--- Trecho apresentado ---
O Código Civil denominou essa figura contratual com a

expressão "contrato com pessoa a declarar". Nos países europeus não

foi essa a denominação dada ao instituto. O Código Civil Português, na

subsecção X – artigos 452 a 456, utiliza a expressão “contrato para

pessoa a nomear” e o Código Civil Italiano, artigos 1.401 a 1.405, utiliza

a expressão “contrato por pessoa a declarar”. Nota-se que os termos

“para” e “por” revelam que, no momento da celebração do contrato, não

é certo, ou não precisa ser certo, que a pessoa virá a declarar virá a se

tornar parte do contrato. O contrato celebrado se restringe entre

estipulante e promitente, sendo facultado ao estipulante nomear terceira

pessoa como parte avençada.
---
-- Tarefas --
- a) Liste todas as expressões que o trecho apresentado registra como denominações dessa figura contratual.
- b) Responda com base no trecho apresentado:
(i) Em quais artigos o Código Civil Português trata dessa figura?
(ii) Em quais artigos o Código Civil Italiano trata dessa figura?
(iii) Entre quem se restringe o contrato celebrado?
- c) Reproduza a parte do trecho apresentado que começa em "é certo, ou" e segue até "como parte avençada.".
Use somente o trecho apresentado como fonte.
--- Material extraído ---
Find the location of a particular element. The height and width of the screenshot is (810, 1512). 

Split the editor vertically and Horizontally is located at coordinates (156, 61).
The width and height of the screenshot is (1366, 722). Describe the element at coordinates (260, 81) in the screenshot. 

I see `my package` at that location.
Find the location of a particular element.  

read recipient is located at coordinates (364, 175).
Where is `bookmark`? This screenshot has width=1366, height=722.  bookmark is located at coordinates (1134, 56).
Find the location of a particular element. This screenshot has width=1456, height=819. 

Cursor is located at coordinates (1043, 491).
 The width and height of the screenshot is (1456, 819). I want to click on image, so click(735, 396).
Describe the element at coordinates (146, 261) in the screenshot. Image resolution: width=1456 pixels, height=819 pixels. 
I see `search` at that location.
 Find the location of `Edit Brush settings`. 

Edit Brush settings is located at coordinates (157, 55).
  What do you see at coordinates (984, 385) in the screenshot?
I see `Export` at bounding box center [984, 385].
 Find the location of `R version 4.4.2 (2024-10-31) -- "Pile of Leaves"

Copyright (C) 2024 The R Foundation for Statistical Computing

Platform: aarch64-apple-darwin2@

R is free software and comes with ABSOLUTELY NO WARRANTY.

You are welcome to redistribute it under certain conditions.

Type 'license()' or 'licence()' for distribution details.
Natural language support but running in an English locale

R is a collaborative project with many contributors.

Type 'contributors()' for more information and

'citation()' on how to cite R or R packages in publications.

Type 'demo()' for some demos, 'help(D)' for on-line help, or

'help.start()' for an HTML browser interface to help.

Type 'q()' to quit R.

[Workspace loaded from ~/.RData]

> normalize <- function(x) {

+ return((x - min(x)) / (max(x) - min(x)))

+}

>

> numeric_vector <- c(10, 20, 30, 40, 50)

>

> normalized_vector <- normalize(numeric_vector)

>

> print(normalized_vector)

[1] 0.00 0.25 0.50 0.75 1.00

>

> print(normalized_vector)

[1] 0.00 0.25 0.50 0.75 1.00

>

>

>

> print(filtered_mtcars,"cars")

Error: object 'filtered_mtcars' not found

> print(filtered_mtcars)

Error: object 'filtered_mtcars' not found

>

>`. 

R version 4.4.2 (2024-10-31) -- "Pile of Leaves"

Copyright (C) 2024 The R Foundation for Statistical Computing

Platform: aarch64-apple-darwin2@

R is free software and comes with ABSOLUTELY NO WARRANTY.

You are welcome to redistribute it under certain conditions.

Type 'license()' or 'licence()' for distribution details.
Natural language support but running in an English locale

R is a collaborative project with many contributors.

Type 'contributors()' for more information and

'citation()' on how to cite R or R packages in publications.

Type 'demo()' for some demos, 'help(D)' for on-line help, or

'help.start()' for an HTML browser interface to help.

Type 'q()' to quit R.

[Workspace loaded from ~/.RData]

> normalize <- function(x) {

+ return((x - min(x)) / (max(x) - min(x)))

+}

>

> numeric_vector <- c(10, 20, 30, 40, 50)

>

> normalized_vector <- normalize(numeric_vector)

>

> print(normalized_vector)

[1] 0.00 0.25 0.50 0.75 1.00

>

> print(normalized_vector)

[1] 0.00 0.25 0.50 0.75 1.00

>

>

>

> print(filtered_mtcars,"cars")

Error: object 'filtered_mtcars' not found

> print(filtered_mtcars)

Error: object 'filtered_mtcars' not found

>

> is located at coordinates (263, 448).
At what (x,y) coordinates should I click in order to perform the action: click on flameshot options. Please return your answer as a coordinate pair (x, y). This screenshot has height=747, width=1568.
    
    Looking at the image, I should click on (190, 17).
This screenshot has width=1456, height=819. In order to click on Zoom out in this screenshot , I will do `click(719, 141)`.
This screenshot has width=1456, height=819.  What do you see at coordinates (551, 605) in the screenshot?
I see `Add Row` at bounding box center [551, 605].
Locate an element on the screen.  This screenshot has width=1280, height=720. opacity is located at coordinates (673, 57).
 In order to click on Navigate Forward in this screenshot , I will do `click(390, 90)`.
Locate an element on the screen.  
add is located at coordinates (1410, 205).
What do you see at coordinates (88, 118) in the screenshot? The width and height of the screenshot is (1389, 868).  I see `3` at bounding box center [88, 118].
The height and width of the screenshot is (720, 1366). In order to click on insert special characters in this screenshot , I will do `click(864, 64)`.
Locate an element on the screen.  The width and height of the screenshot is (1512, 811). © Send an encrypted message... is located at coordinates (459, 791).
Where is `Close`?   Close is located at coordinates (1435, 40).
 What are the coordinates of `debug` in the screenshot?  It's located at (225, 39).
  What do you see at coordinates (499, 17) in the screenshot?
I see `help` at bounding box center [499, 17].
---
-- Soluções das tarefas --
- a) "contrato com pessoa a declarar"; "contrato para pessoa a nomear"; "contrato por pessoa a declarar"

- b)
(i) Nos artigos 452 a 456, na subsecção X.
(ii) Nos artigos 1.401 a 1.405.
(iii) Entre estipulante e promitente.

- c)
é certo, ou não precisa ser certo, que a pessoa virá a declarar virá a se

tornar parte do contrato. O contrato celebrado se restringe entre

estipulante e promitente, sendo facultado ao estipulante nomear terceira

pessoa como parte avençada.